_MATERIAL PROVIDED_:
----------------------------------------

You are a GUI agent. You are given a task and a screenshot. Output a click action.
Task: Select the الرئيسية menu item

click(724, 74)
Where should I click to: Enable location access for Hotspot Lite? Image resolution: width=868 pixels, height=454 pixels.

----------------------------------------

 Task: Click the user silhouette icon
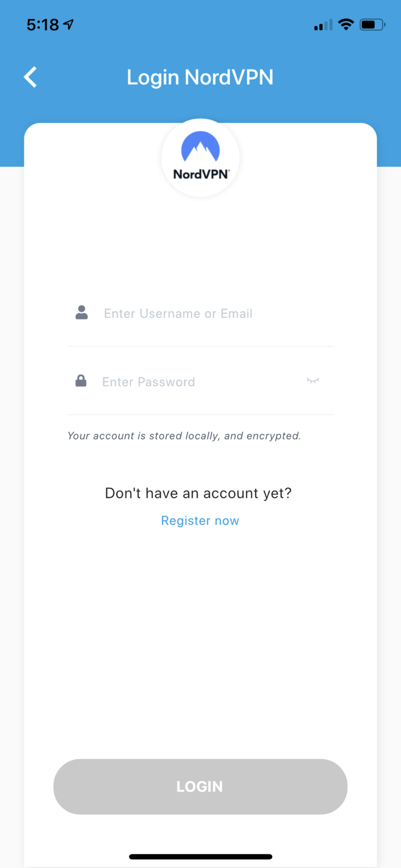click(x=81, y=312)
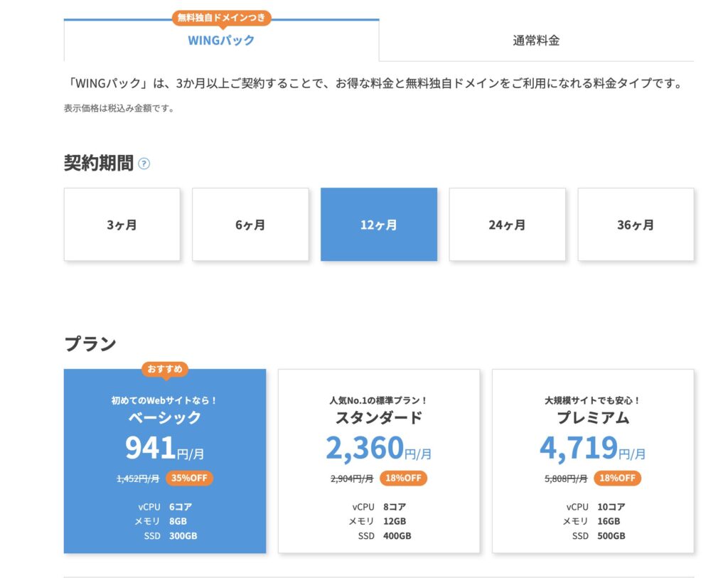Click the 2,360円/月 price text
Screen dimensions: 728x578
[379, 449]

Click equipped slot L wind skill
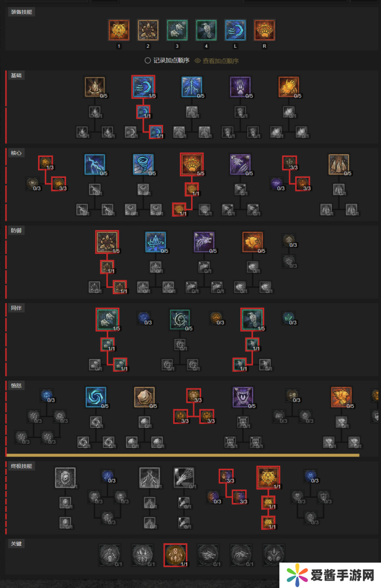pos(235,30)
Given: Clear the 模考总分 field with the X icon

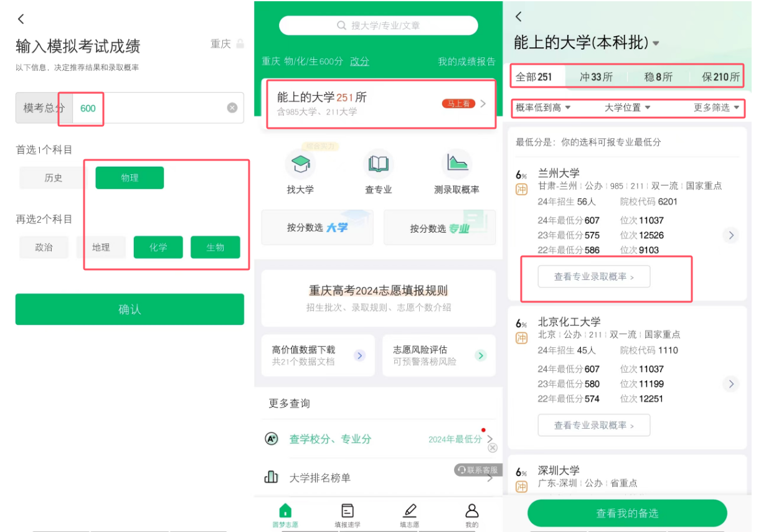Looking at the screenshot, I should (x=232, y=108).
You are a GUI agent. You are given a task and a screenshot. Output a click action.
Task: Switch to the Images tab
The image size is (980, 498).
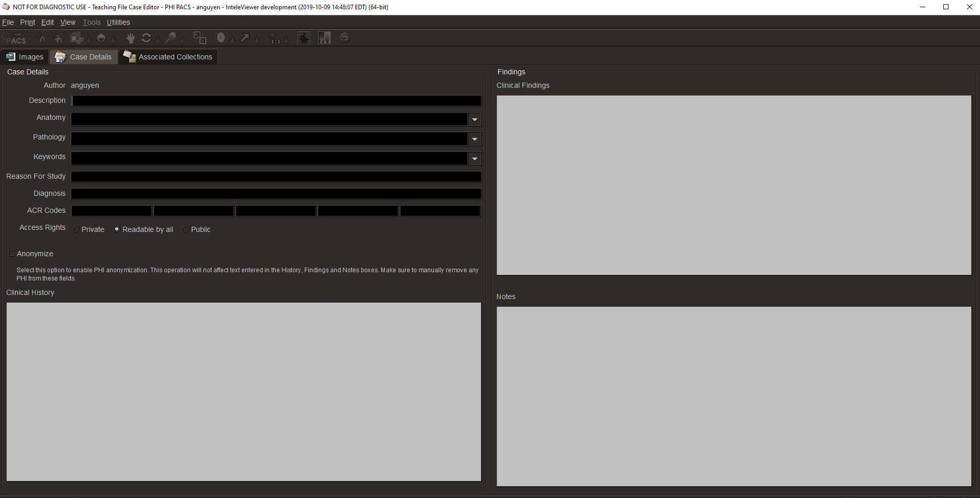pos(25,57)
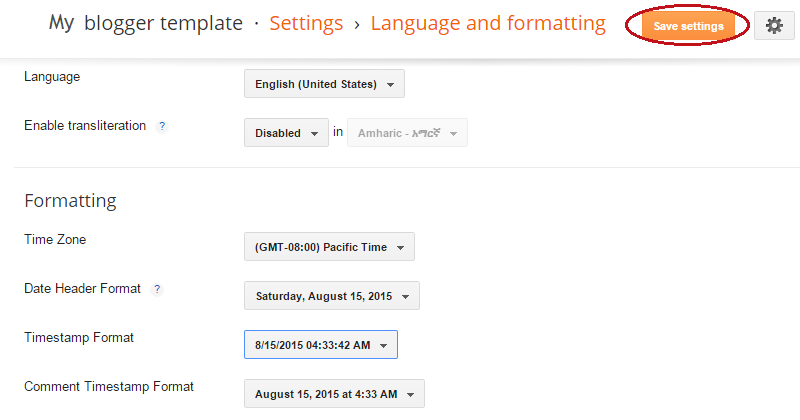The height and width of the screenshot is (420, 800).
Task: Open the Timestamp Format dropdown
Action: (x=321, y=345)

----------------------------------------

_EXERCISE GOAL_: Write out only the lines that run from the line containing "Task: Select the الرئيسية menu item" through the line containing "Where should I", both included, exactly as they appear above.

_EXERCISE OUTPUT_:
Task: Select the الرئيسية menu item

click(724, 74)
Where should I click to: Enable location access for Hotspot Lite? Image resolution: width=868 pixels, height=454 pixels.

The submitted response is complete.